Dataset records
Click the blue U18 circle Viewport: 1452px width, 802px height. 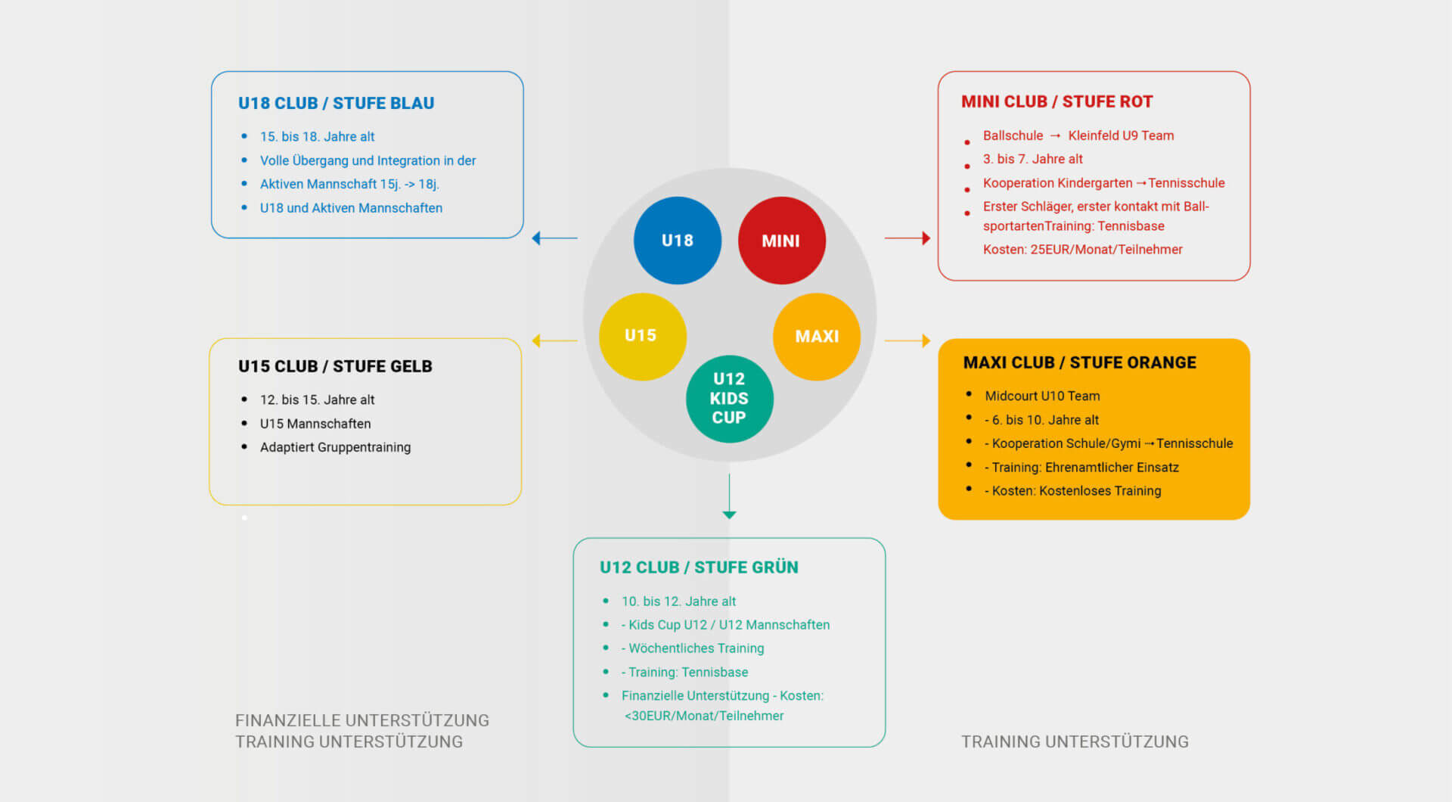[x=677, y=241]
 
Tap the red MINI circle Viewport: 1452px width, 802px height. [x=781, y=241]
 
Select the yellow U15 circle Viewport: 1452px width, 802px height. [x=642, y=336]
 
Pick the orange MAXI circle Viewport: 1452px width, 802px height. [x=817, y=336]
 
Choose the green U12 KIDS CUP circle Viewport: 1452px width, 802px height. [x=729, y=398]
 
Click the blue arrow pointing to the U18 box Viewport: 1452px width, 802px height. [x=554, y=238]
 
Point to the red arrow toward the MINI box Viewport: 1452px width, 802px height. [x=907, y=238]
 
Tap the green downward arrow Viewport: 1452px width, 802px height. [x=729, y=496]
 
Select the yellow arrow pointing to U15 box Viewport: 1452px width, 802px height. [x=554, y=340]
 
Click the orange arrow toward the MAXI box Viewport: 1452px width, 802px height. [x=907, y=340]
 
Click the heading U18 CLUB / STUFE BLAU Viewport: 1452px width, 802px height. [x=336, y=103]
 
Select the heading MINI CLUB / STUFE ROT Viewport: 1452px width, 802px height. [x=1056, y=101]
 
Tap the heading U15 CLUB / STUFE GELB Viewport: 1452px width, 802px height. [x=335, y=366]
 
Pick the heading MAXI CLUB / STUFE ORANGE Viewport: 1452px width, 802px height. [x=1079, y=362]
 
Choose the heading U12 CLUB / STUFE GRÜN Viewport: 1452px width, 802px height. [x=699, y=567]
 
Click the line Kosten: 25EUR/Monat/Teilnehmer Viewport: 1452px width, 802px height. [x=1082, y=250]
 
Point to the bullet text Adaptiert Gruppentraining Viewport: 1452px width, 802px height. [x=335, y=447]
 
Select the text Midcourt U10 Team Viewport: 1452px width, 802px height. [x=1042, y=396]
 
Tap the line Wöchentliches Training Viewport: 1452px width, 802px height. [x=696, y=648]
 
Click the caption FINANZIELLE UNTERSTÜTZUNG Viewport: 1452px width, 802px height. [x=361, y=720]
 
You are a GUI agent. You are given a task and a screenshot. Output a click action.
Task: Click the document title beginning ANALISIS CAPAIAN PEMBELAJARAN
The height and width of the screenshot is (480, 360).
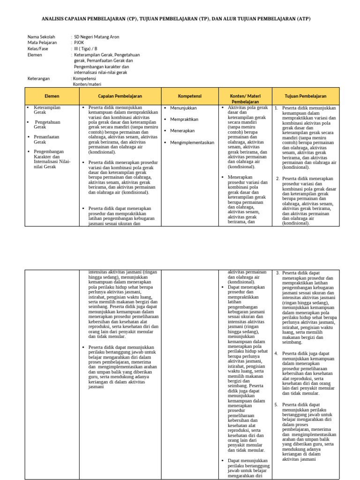click(x=176, y=18)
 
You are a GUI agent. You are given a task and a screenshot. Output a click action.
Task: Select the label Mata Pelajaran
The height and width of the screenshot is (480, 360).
click(x=42, y=42)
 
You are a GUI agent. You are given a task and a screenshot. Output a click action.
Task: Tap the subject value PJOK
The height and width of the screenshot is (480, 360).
click(x=79, y=42)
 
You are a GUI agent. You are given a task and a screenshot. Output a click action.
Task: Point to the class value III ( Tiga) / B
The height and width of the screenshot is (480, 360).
click(x=86, y=48)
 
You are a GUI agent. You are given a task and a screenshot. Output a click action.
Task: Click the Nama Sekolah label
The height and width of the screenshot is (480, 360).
click(x=41, y=37)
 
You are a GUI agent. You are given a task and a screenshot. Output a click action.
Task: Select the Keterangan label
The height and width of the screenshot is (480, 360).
click(x=39, y=78)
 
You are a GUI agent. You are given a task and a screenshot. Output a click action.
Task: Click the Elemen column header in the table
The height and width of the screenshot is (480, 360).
click(x=52, y=96)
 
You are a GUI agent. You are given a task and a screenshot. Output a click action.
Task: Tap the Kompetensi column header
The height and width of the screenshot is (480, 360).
click(x=189, y=96)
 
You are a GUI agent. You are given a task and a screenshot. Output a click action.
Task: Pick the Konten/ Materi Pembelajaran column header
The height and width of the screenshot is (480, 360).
click(x=245, y=98)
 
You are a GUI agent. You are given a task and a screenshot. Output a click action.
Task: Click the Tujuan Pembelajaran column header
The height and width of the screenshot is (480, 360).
click(x=305, y=96)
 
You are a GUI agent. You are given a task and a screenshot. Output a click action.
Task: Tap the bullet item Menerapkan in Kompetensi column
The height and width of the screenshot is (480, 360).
click(x=183, y=131)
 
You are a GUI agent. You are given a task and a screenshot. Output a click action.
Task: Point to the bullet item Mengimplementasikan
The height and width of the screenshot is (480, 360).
click(x=192, y=142)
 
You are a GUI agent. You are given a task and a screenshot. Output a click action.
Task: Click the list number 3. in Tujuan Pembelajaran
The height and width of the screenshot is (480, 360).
click(x=278, y=273)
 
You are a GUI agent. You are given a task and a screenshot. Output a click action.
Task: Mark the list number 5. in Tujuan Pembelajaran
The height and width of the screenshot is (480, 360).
click(x=277, y=404)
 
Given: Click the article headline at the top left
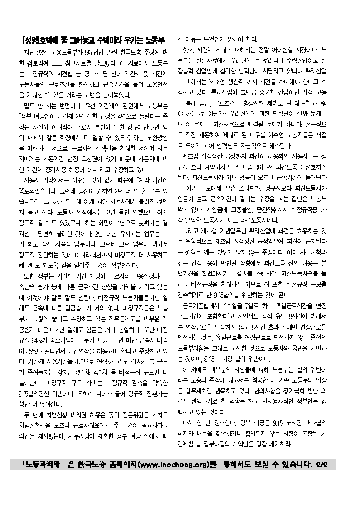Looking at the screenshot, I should [95, 39].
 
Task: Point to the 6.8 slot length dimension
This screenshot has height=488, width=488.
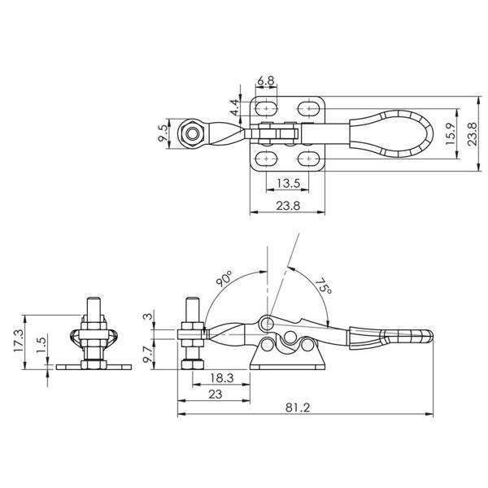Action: tap(265, 81)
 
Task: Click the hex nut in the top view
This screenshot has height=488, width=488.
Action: tap(191, 132)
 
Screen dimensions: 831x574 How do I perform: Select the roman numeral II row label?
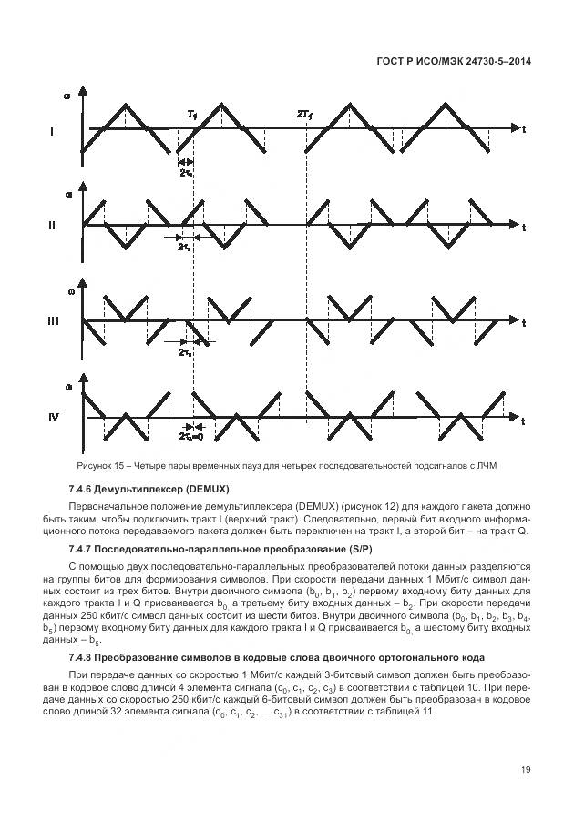(x=52, y=226)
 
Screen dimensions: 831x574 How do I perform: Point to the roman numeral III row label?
(x=52, y=321)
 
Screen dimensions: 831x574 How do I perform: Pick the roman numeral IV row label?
(x=54, y=418)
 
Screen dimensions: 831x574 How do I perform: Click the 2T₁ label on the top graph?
(x=303, y=113)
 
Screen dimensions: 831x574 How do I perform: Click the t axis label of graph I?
(x=524, y=129)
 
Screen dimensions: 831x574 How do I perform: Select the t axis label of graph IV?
(x=524, y=422)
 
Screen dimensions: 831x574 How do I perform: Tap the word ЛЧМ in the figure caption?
(x=492, y=466)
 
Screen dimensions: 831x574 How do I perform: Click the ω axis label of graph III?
(x=68, y=292)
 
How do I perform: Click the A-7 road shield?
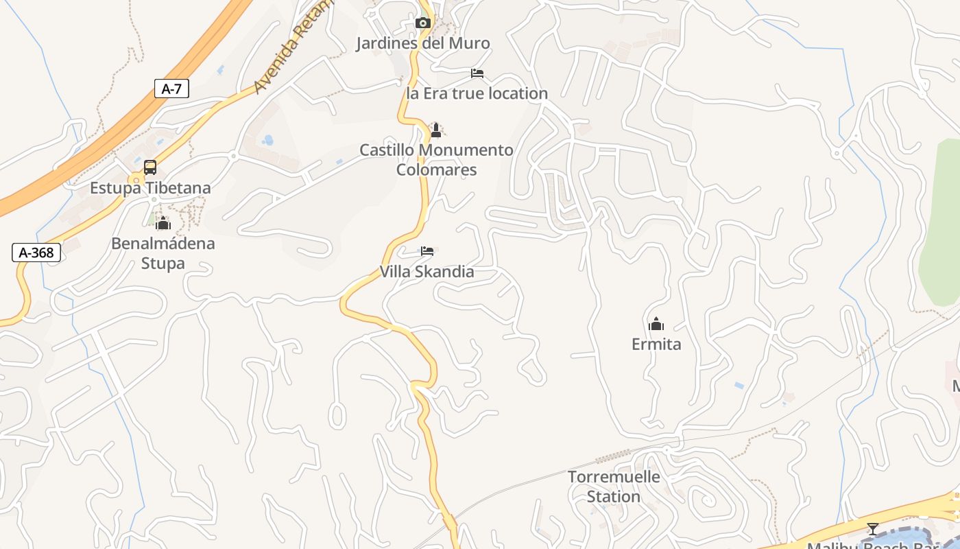171,89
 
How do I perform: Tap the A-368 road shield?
36,253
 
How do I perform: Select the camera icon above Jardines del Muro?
422,23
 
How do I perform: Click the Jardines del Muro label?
422,43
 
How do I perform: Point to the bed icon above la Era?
477,73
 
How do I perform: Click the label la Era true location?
477,93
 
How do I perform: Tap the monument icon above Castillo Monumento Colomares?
435,130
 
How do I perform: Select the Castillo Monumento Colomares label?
436,159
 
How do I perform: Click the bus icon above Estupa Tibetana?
150,167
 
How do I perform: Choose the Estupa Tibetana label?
150,187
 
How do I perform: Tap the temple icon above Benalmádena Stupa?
163,223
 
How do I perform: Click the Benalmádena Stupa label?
163,253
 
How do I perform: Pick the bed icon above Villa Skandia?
427,251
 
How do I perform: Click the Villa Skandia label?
427,272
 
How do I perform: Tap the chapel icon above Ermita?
656,324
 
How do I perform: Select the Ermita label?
656,344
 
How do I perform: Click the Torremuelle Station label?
614,486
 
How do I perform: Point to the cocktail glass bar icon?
872,529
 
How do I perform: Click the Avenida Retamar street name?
291,48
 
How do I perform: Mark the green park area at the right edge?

Objective
Reproduce the listing verbatim, beginning with the line that contains "Click the caption" and continuing down through the line that contains "click(x=245, y=98)", both lines included. Omit the pictures from your copy.

Full solution
Click the caption FINANZIELLE UNTERSTÜTZUNG Viewport: 1452px width, 802px height. [x=361, y=720]
 
You are a GUI agent. You are given a task and a screenshot. Output a click action.
Task: Click the document title beginning ANALISIS CAPAIAN PEMBELAJARAN
The height and width of the screenshot is (480, 360).
click(x=176, y=18)
 
You are a GUI agent. You are given a task and a screenshot. Output a click action.
Task: Select the label Mata Pelajaran
The height and width of the screenshot is (480, 360).
click(x=42, y=42)
 
You are a GUI agent. You are given a task and a screenshot. Output a click action.
Task: Tap the subject value PJOK
The height and width of the screenshot is (480, 360).
click(x=79, y=42)
 
You are a GUI agent. You are given a task and a screenshot. Output a click action.
Task: Point to the class value III ( Tiga) / B
The height and width of the screenshot is (480, 360).
click(x=86, y=48)
 
You are a GUI agent. You are given a task and a screenshot. Output a click action.
Task: Click the Nama Sekolah label
The height and width of the screenshot is (480, 360).
click(x=41, y=37)
 
You are a GUI agent. You are given a task and a screenshot. Output a click action.
Task: Select the Keterangan label
The height and width of the screenshot is (480, 360).
click(x=39, y=78)
 
You are a GUI agent. You are given a task and a screenshot. Output a click action.
Task: Click the Elemen column header in the table
The height and width of the screenshot is (480, 360).
click(x=52, y=96)
 
You are a GUI agent. You are given a task and a screenshot. Output a click action.
Task: Tap the Kompetensi column header
The height and width of the screenshot is (480, 360).
click(x=189, y=96)
 
You are a GUI agent. You are given a task and a screenshot. Output a click action.
Task: Pick the Konten/ Materi Pembelajaran column header
The height and width of the screenshot is (480, 360).
click(x=245, y=98)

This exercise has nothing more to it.